Sarada Convent, Santa Barbara

Santa Barbara Convent

Quietly nestled against a scenic mountain range, the Vedanta center in Santa Barbara overlooks the Pacific ocean. A convent of five nuns oversees the maintenance of the 45-acre property, manages the bookstore and facilitates public activities at the temple.

Activities include daily worship, meditation and vesper services, Sunday lectures, and pujas (special worship services). The nuns also give monthly lectures, hold retreats, and oversee the extensive gardens.download-1

(Photo circa 2012) Top row (L to R): Krishnaprana, Anandaprana (d), Baradaprana (d), Deviprana
Bottom row (L to R) devotee, Vrajaprana, Bhavaprana

HISTORY OF THE CONVENT
In 1944, Spencer Kellogg donated his beautiful country estate in the hills of Santa Barbara to the Vedanta Society of Southern California. At the time, the property, as well as the rolling hills surrounding it, was largely undeveloped and thick with chaparral. The estate included a house, a small shrine building and an art room.

At first, the estate was used as a place of retreat for the monastics and lay members of the Vedanta Society in Hollywood. In 1946, a group of monks and a retired contractor came to Santa Barbara to build four bedrooms around the existing art room. When the renovation was completed in 1947, the estate was designated a convent and a group of nuns from the Hollywood center took up full-time residence. At this time, the first monastic vows for women were given to three members of the convent.

Public lectures began in 1954 and were given in the living room of the main house. Soon there were about seventy people regularly attending the lectures and the need for a temple became apparent. Lutah Maria Riggs, a well-known local architect, was hired and she designed a beautiful building inspired by early South Indian temples.

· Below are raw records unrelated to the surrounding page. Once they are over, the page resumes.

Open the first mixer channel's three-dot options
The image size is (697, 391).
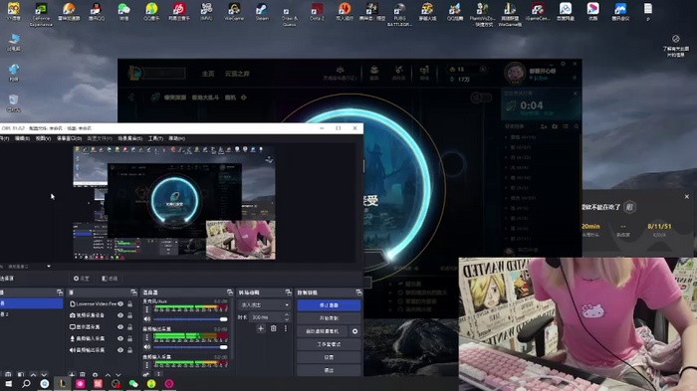click(x=147, y=309)
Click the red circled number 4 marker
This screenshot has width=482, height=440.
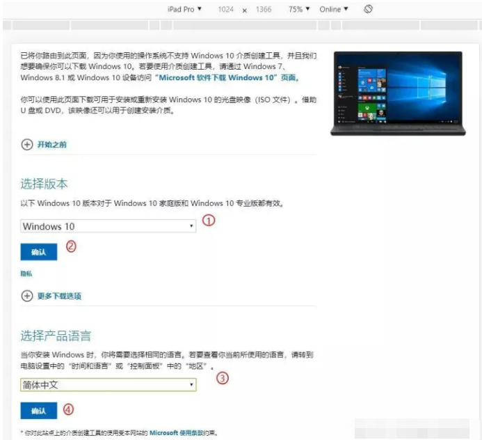click(x=68, y=409)
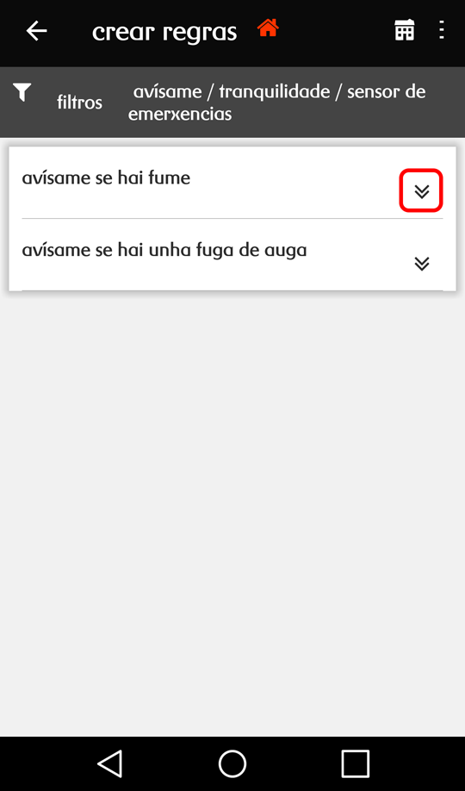Tap the 'crear regras' title
This screenshot has width=465, height=791.
pos(164,32)
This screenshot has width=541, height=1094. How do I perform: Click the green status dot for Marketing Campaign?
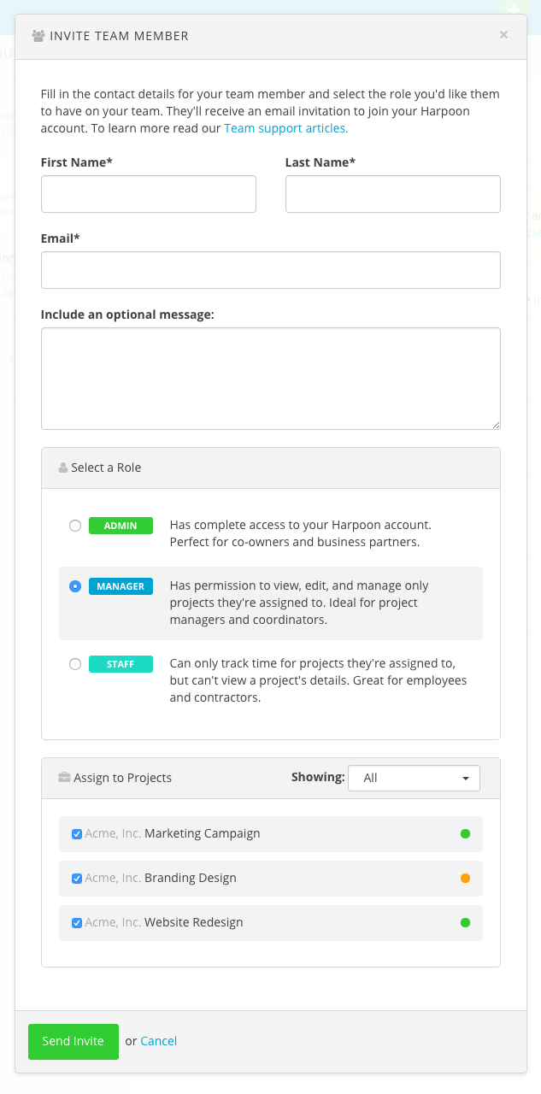pos(465,833)
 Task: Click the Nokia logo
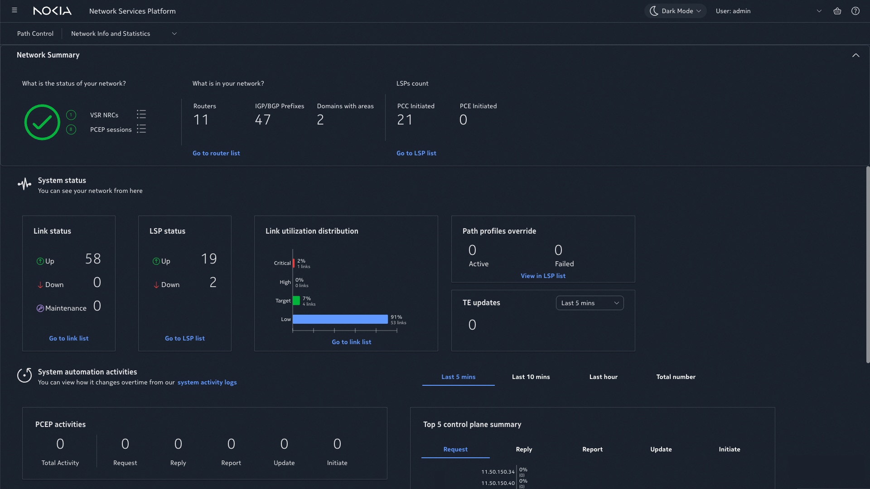pos(53,11)
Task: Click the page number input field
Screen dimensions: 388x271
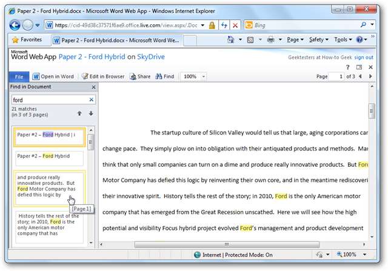Action: click(338, 76)
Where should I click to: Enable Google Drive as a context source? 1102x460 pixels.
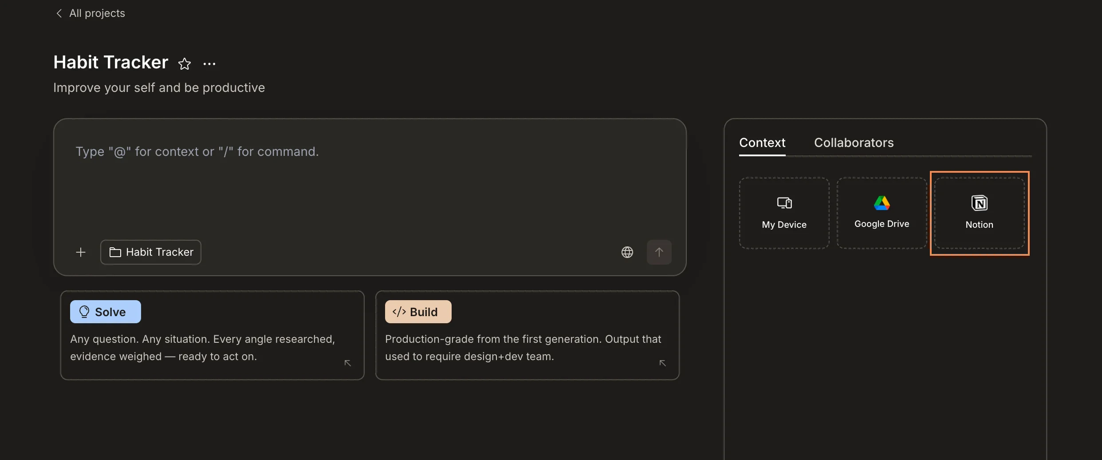[x=881, y=212]
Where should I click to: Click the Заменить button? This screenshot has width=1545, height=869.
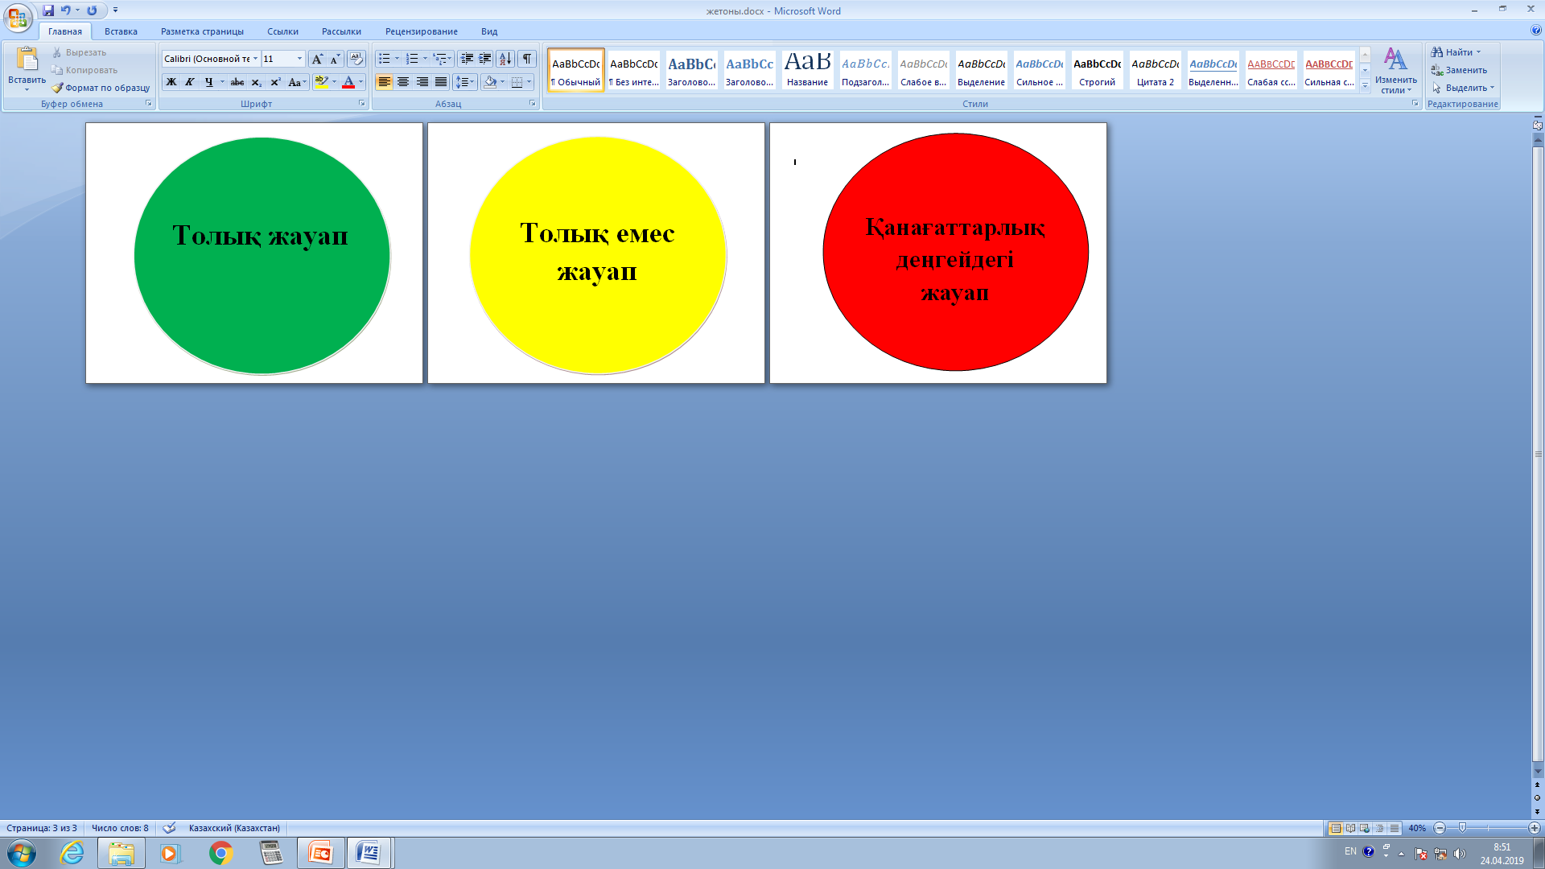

The temple was dedicated in 1956, and three years later it was the location for the vows of sannyas (final monastic vows) given to women in America for the first time by the Ramakrishna Order of India. The convent since that time has steadily developed and matured. As it moves into the 21st century, the convent, now firmly established, regards the future of women’s Western monasticism with optimism.